Home Visits and Parent Conferences
The home visit is an opportunity for teachers to visit with each parent in his/her familiar environment. The teacher and parent discuss the child’s growth and development. Together they develop strategies, which help the child best meet his/her potential. A review of the child’s screening results and on-going assessment are discussed. Together the parent and teacher identify two skill goals and choose activities to encourage development of these skills at home and in the classroom.
Home visits are scheduled twice per year at the home.
During the parent/teacher conference, the teacher and parent will review the child’s progress from the ongoing assessment. Together the parent and teacher will develop a plan to encourage specific skill development. Parent concerns and comments are considered. Parents also have an opportunity to respond to evaluation questions about HEAD START of Greater Dallas, Inc. Parents are asked to give information about the child’s first experience entering an Early Head Start or a Head Start classroom and are also given an opportunity to request information about transitioning into Kindergarten.
Parent/Teacher conferences are scheduled twice per year at the center.
Tips to Strengthen Child’s Skills
Learning should be fun! Children can learn spontaneously if given the freedom to progress at their own pace. Children can easily move from simple to more complex activities. Children’s work is their play, the varied experiences of their classroom allow for skill challenge and mastery.
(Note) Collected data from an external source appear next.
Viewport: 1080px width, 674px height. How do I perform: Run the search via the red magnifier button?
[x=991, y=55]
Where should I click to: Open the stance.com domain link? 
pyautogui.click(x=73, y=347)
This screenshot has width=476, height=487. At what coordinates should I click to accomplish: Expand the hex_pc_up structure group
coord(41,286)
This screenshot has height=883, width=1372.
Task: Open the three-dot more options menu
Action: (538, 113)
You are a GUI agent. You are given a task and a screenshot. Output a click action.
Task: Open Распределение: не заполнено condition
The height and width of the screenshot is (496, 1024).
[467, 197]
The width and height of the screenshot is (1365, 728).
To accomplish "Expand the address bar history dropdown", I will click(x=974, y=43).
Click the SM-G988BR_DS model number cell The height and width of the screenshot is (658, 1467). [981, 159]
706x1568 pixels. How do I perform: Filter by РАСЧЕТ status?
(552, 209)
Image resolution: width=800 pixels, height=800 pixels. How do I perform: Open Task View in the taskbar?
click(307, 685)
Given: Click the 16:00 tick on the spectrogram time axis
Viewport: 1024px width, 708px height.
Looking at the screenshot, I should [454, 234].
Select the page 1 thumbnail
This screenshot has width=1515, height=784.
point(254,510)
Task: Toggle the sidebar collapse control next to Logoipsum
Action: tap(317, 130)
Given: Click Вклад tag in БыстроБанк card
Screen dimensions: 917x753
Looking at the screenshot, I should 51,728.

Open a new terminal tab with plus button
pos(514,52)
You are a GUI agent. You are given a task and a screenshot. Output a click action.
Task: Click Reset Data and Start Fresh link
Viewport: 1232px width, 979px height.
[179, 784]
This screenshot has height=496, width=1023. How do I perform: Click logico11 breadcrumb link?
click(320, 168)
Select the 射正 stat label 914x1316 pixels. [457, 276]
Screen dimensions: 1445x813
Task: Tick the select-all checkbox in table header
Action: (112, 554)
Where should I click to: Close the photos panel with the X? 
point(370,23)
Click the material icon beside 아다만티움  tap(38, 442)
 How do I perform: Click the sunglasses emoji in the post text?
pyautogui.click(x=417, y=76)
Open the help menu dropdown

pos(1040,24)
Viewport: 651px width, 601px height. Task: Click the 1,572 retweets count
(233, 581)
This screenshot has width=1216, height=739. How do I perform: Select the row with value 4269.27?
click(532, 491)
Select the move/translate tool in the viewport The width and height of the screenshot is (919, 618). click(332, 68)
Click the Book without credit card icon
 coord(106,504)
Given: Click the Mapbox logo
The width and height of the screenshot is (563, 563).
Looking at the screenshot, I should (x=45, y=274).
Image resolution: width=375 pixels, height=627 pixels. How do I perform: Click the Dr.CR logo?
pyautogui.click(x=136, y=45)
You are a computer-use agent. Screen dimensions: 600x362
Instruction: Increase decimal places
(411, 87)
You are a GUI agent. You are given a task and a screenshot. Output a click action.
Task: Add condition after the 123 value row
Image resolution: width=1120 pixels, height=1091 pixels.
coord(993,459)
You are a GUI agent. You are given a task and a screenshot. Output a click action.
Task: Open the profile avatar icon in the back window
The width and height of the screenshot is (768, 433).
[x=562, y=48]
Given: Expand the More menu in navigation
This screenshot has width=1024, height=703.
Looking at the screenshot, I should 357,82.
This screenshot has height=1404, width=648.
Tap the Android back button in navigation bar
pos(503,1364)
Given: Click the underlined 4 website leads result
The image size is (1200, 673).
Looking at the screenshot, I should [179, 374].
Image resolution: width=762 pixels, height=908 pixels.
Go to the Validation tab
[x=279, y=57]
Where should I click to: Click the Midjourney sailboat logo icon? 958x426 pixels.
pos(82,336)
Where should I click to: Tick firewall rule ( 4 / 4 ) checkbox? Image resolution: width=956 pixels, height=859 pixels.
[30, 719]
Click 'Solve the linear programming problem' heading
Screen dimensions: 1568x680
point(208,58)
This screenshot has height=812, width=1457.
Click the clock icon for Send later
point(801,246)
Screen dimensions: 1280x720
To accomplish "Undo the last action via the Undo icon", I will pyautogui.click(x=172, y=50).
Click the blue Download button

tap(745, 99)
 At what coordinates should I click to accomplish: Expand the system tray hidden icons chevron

Learning in the home can be implemented by using common household items, homemade items and simple strategies. Listed below are activities you will enjoy with your child to encourage development of the whole child.
Ways That You Can Help!
|1.||Read to your child daily. Choose from colorful books, homemade books, comic strips or magazines. Check out books from the Library.|
|2.||Make simple puzzles from pictures cut from magazines.|
|3.||Encourage your child to identify geometric shapes.|
|4.||Take time to talk with your child about feelings (sad, happy, angry, etc.).|
|5.||Encourage your child to recognize logos, such as K-Mart, Coca Cola, Burger King, McDonalds, Jack-in-the-Box and other familiar logos.|
|6.||Scribble, color and draw with crayons and pencils on newspaper or brown paper grocery bags or sheets of paper.|
|7.||Allow your child opportunities to tear paper and cut with scissors.|
|8.||Guide your child into understanding the differences in people: those with handicaps; and those whose languages and cultures are different from your own.|
|9.||Take time to visit museums, zoos, parks, shopping malls and libraries.|
|10.||Take nature walks, go on picnics, and tell stories.|
|11.||Count while drying silverware (dishes) or buttoning clothes.|
Entering a new school or childcare setting may be a time of major change in your child’s life. If he/she has been at home or with only one caregiver, a group situation may be very overwhelming at first. Some children make the move with no problems. Some children may need a more gradual start with lots of encouragement at home. There are many things you can do to make the move easier and avoid any anxiety your child may be feeling. Here are a few ideas:
¨ -Talk about school each day with your child. Begin this discussion a week or so before he/she is scheduled to start.
¨ -Talk briefly to the teacher each morning or afternoon to see how your child is adjusting, and get ideas of what is going on at school. Discuss school activities and routines with your child at home.
ü -Leave your child on a happy note each morning. Try to solve any arguments before leaving home.
ü -Plan to spend at least five minutes in the room. Help your child put his/her things in the cubby. Walk him/her to the breakfast area or help him/her get started playing with something.
ü -Give them a big hug, kiss, & a smile as you say goodbye. If you appear nervous, anxious, or tearful children WILL pick this up from your body language and begin to feel nervous themselves.
ü -Always reassure your child that you will be back to pick them up. Young children do not understand time concepts. You will need to relate pick up time to an activity. Check the schedule hanging in the room and tell your child “I will be back to pick you up right after your nap.” or “I will be here to pick you up during afternoon story time.”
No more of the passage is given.